Twenty states have laws on the books that would ban or almost entirely ban abortion. Some of those laws have been temporarily suspended by judges as they face court challenges. The realities of abortion bans ― 10-year-old rape victims fleeing their state to obtain the procedure; pregnant women with nonviable pregnancies being forced into dangerous and painful situations before being allowed to have an abortion ― are quickly coming into focus.

No one knew whether the predicted reaction to the overturning of Roe would come true until Tuesday’s vote in Kansas.

“What the Kansas vote showed us is that bans on abortion are really broadly unpopular,” Deckman, the PRRI chief executive, said. “And bans on abortion, or looking to limit access to abortion, is an issue that potentially motivates Democrats than maybe we initially thought.”
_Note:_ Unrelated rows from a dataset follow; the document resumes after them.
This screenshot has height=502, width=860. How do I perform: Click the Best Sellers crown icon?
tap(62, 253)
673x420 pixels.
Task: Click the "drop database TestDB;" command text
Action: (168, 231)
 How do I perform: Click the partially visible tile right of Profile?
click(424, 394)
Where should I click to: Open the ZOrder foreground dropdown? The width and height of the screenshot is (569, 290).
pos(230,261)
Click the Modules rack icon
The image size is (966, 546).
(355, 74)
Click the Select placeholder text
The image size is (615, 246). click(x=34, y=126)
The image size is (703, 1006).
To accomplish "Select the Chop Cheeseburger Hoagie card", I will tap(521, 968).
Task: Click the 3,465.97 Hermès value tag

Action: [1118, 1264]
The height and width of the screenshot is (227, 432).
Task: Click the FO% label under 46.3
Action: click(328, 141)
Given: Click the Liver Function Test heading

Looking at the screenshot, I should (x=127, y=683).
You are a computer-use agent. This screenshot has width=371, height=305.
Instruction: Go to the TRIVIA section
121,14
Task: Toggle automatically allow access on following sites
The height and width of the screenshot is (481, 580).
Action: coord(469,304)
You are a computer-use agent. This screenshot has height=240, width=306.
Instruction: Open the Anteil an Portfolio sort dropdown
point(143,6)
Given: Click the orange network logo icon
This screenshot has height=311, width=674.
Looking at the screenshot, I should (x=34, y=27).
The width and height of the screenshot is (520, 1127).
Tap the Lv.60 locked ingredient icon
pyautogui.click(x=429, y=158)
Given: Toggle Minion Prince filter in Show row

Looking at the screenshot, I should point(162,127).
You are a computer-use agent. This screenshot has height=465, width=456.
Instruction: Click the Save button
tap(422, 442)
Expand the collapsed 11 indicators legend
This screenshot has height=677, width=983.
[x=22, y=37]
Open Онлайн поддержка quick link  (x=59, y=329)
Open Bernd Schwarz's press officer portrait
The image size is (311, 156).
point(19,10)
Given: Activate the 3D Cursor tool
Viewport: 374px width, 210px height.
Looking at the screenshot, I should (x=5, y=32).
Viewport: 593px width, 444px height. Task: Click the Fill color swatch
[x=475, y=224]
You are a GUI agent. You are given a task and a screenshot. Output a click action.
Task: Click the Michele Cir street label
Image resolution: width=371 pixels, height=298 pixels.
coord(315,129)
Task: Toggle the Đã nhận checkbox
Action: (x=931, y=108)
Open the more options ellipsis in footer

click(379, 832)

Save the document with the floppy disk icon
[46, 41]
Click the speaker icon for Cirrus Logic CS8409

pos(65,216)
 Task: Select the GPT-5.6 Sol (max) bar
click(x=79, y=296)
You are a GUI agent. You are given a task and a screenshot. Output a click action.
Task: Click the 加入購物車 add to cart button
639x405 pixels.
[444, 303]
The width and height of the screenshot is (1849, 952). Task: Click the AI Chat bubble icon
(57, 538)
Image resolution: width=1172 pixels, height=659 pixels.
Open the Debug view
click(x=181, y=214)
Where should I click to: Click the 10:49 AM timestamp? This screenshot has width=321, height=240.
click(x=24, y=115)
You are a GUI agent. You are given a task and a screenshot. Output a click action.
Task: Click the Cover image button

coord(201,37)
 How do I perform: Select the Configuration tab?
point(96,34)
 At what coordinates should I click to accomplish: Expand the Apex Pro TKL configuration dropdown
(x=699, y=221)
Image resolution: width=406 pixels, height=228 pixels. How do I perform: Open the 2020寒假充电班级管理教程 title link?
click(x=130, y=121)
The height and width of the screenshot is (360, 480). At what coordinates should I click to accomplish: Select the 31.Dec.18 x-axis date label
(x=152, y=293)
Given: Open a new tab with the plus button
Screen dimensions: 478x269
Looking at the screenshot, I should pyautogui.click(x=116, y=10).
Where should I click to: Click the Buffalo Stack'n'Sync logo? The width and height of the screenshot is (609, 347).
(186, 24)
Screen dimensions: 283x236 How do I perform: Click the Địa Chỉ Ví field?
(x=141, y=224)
Polling by PRRI in the wake of the Dobbs decision showed a dramatic increase to 43% of Democrats saying they would only vote for a candidate who shares their position on abortion. A higher percentage of Democrats than Republicans named abortion as a litmus test issue.

“Historically, abortion has really motivated Republicans to go out to vote,” Deckman said. “Now we are seeing it motivate Democrats.”

How that will change elections in 2022 and beyond is still unknown. Already, Democrats are running ads attacking Republican candidates, like Arizona Senate hopeful Blake Masters, Michigan gubernatorial candidate Tudor Dixon and Pennsylvania gubernatorial nominee Doug Mastriano, for their support of abortion bans without exceptions for rape, incest or saving the life of the mother.

Voters in Kentucky will be the next to cast a vote directly on abortion, with a constitutional amendment to ban abortion in the state on the ballot in November. Michigan residents are also likely to have the opportunity to vote, as abortion rights activists submitted signatures for a constitutional amendment protecting abortion rights in July.

These amendment votes, like the vote in Kansas, are direct referendums on the abortion issue. But the end of Roe means that races up and down the ticket, from governor and state attorney general all the way down to district attorney and sheriff, are now colored by the politics of abortion.

The religious right finally got what it wanted. But at what cost?